I loved becoming a mother. It took until my late thirties/early forties for it to finally happen, and my husband and I welcomed three beauties into the world. Cradling our first young baby was a mixture of pride, a sense of accomplishment, joy, love, and the utmost terrifying fear. With time, practice and wisdom cultivated over the years, children numbers two and three were far easier additions to our growing family: welcomed with slightly less panic, and a less terrified and more comprehending love.
Motherhood has been fun, trying, exhausting, expensive, limiting, expanding, and exhilarating all at once. It is the hardest job I have ever done, and I have had to learn many new skills. Parenthood, for me, has so many rewards, both the obvious and intangible.
I acknowledge that I haven’t done it all on my own — my spouse has been very involved, present, and hands-on, but there is a certain level of accomplishment, that I feel I have earned. As someone who has had several career changes, Motherhood will be my longest serving, and most enduring career. I am a Mum, and I am damn proud to be.
What happens then, when one suddenly has another mother — a biological mother at that — living in the household? Without precedent. Without warning. Without any knowledge, my spouse, announced that they were, in fact, a woman — a trans woman.
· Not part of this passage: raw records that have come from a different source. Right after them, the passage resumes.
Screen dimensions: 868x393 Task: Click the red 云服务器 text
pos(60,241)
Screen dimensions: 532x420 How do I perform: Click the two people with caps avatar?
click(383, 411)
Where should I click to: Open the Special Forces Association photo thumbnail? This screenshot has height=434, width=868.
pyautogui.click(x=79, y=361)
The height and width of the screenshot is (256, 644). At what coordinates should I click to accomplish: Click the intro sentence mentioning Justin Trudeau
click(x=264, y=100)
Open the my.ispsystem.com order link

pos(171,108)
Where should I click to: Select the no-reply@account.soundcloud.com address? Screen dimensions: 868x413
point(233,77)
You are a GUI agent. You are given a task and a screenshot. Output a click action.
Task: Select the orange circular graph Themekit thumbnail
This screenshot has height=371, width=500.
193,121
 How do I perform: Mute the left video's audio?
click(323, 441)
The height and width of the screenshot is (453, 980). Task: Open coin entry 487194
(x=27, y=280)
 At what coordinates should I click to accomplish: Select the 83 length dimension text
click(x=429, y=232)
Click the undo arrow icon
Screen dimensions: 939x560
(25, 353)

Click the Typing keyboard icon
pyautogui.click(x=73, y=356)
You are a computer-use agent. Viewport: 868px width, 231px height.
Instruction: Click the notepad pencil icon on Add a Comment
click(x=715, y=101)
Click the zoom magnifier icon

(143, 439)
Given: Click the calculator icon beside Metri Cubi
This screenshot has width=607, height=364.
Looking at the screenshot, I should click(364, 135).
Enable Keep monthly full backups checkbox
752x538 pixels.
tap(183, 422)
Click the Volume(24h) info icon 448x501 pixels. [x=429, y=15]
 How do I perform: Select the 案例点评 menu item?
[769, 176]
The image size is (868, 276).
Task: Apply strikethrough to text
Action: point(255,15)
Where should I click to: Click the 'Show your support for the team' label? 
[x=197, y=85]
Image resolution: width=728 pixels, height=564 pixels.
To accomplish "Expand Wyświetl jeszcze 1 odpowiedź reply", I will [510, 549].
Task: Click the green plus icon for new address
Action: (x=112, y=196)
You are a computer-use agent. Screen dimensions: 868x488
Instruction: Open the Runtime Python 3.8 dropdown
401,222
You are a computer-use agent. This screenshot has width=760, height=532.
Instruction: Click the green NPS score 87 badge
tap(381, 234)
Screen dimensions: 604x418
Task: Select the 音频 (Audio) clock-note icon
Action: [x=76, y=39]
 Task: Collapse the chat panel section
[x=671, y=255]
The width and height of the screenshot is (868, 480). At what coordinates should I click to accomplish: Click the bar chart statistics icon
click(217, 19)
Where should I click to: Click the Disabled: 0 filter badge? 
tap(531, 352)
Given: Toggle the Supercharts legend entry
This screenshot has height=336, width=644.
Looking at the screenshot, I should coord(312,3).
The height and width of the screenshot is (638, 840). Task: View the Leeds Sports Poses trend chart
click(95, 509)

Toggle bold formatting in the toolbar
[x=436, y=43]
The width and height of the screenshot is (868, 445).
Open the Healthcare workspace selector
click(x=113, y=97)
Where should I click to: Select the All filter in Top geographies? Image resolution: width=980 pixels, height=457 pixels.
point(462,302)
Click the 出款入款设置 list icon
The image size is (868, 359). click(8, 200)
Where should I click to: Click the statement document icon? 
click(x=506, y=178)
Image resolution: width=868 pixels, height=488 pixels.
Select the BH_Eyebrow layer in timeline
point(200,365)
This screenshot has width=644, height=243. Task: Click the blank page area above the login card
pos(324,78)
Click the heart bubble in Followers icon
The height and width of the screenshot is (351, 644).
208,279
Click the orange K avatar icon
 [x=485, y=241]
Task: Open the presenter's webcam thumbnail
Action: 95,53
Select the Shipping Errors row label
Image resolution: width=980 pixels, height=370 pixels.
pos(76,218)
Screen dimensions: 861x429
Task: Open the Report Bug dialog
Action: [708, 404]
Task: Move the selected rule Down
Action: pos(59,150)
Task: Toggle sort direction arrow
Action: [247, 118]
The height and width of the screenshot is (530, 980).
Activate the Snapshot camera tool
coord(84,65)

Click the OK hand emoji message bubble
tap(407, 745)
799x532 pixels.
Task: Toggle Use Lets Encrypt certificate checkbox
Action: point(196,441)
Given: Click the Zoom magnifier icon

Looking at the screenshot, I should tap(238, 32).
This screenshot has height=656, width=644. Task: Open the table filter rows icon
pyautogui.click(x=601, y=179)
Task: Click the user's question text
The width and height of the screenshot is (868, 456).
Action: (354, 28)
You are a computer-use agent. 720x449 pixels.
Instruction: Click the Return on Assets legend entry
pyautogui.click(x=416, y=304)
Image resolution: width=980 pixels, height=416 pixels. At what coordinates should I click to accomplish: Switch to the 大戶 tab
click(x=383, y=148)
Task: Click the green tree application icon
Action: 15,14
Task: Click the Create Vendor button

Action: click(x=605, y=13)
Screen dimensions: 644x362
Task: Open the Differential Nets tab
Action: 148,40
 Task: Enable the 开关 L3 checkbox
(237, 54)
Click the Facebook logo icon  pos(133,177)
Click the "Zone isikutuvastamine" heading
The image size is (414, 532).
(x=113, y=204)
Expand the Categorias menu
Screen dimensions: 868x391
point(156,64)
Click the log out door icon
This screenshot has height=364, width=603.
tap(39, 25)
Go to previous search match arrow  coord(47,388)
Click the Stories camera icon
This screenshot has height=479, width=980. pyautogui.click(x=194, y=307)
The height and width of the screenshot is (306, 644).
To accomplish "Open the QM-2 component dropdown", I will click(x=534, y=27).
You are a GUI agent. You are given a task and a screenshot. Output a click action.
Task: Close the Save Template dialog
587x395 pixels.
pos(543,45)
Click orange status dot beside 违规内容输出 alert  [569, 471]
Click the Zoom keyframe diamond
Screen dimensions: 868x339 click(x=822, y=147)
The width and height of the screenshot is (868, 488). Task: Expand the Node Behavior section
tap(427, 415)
As she began her transition, my wife no longer wanted to be called, or be known as Daddy, or to be referred to as a father. As a consequence, we had two mothers in residence.
In the early days of transition, it had been an emotional stretch to start referring to my spouse by her female name. I was not at all gracious about sharing the title of Mum. I didn’t want to. No inclination whatsoever. It was a title I felt I had earned. I had signed up for a family life with both a mother and a father. I was, by default and design, the mum of the family.
I have never been precious about a Hallmark holiday, but the first Mother’s Day I was to spend with an extra mother in the house was a truly difficult experience. It hadn’t been quite a year since my spouse had revealed having gender dysphoria — the first step on the path towards full gender transition.